Accused Movie Gunman Wore Head-to-Toe Armor, Officer SaysJeff Kass and Joel Rosenblatt
The man accused of shooting 12 people to death at an Aurora, Colorado, movie theater, was clad almost head-to-toe in armor when police caught him after the July 20 rampage, an officer testified.
The policeman, Jason Obiatt, was the first witness called yesterday at a weeklong preliminary hearing in state court in Centennial to determine whether James Holmes should stand trial on 166 counts, including charges of murder and attempted murder. Obiatt described to Arapahoe County District Court Judge William Sylvester how Holmes behaved at the time of his arrest.
“It was like there weren’t normal emotional responses to anything,” said Obiatt, who was among the first police to arrive on the scene of the shooting at a midnight screening of “The Dark Knight Rises” in Aurora, near Denver. Obiatt said Holmes was sweating under his armor, smelled bad and had dilated pupils.
The hearing comes less than a month after the massacre at a Newtown, Connecticut, elementary school that left 28 dead, including the gunman, his mother and 20 children. Separately, Aurora police this weekend stormed a house after a standoff with another gunman and found four dead bodies, including the gunman’s, the Associated Press reported.
Holmes, who studied neuroscience at the University of Colorado-Denver, is charged with first-degree murder, which can carry the death penalty in Colorado, and more than 100 counts of attempted murder.
Obiatt testified that Holmes mentioned there were bombs at his apartment and said they would go off “if you trip them.”
“He seemed very detached from it all,” Obiatt told defense lawyer Daniel King under cross-examination.
Thirteen-year Aurora police veteran Justin Grizzle, a firefighter paramedic before becoming a police officer, recounted arriving at the scene and seeing Holmes. “He just looked at me and smiled,” Grizzle said.
“A smirk,” Grizzle said, after prosecutor Rich Orman asked him to describe the smile.
Grizzle testified that he almost slipped and fell on blood on the floor just outside the door to the theater. A tear-gas like substance burned his eyes and throat, and cell phones were constantly ringing, he said. Grizzle went on to describe seeing what he thought were dead bodies, pausing to tell the judge he was having a hard time testifying.
The officer said the first victims he took to the hospital were a man in the front seat and a woman in the back who appeared to be the parents of the youngest person killed, 6-year-old Veronica Moser-Sullivan.
The man asked where his daughter was and wanted to return to the theater. Grizzle pressed on, with his lights and sirens, to Aurora South Hospital. When the man opened the door and tried to jump out, Grizzle said he wrestled with him to keep him in the car for more than half the trip to the hospital.
Yesterday afternoon, King cross-examined Arapahoe County coroner Michael J. Doberson, who performed half of the autopsies in the case and ruled the deaths homicides. Under questioning, the coroner said his definition of homicide was “clinical,” not legal, and that he had not drawn a conclusion as to the perpetrator’s state of mind.
King said there are different levels of homicide and that, for example, one could plead “not guilty by reason of insanity.”
A police officer testified that Holmes purchased his ticket for the movie on July 8, 12 days before the shooting. Police officer Matthew Ingui said surveillance video from the night of the shooting showed more than 100 people running from the theater.

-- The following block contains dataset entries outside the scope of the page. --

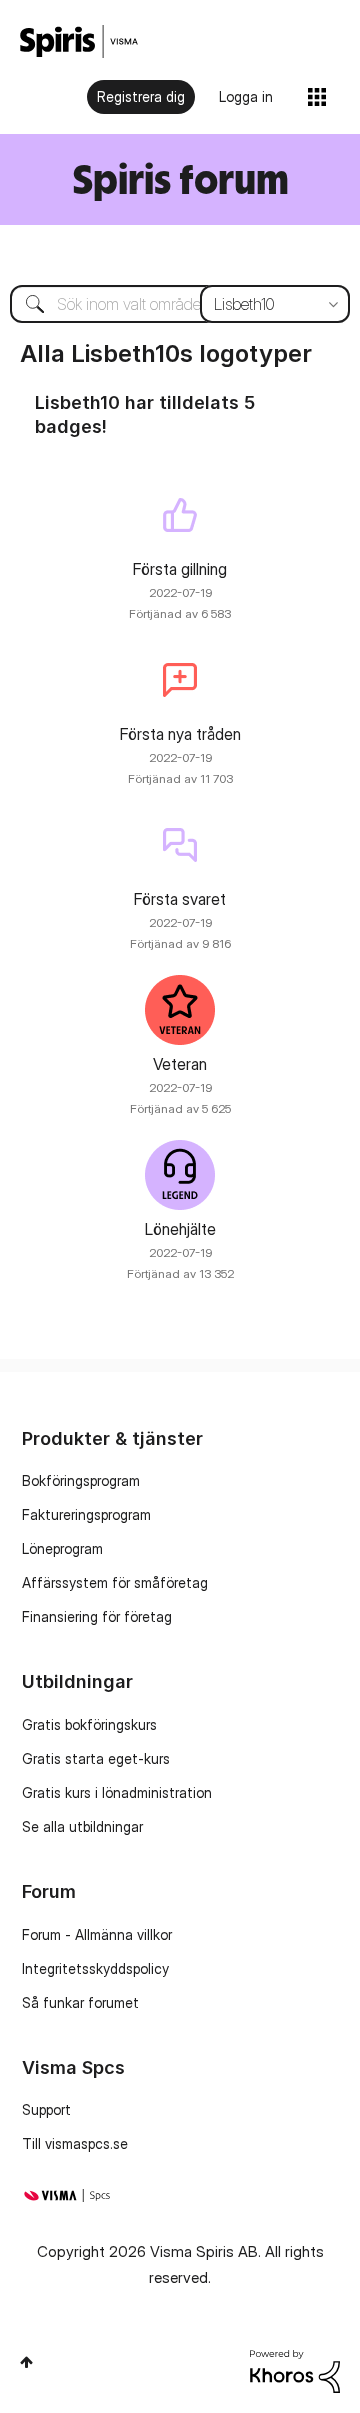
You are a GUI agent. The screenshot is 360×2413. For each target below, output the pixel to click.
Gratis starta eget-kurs (96, 1758)
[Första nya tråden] (180, 680)
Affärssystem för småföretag (115, 1582)
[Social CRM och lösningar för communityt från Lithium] (295, 2369)
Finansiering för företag (97, 1616)
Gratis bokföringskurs (89, 1724)
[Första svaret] (180, 845)
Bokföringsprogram (81, 1480)
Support (46, 2109)
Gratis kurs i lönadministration (117, 1792)
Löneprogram (62, 1548)
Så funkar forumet (80, 2002)
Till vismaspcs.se (75, 2143)
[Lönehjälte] (180, 1175)
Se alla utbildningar (82, 1826)
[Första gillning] (180, 515)
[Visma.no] (79, 41)
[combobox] (180, 304)
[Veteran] (180, 1010)
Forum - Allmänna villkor (97, 1934)
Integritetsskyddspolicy (95, 1968)
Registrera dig (141, 96)
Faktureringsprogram (86, 1514)
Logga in (246, 96)
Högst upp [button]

At the conclusion of the preliminary hearing, Sylvester will determine whether there’s enough evidence against Holmes to proceed to trial.
“This preliminary hearing may influence the national and Colorado debate on gun control and capital punishment,” said Craig Silverman, a former Denver prosecutor now in private practice as a criminal defense attorney.
The case is People v. Holmes, 12-cr-01522, 18th Judicial District Court, Colorado (Centennial).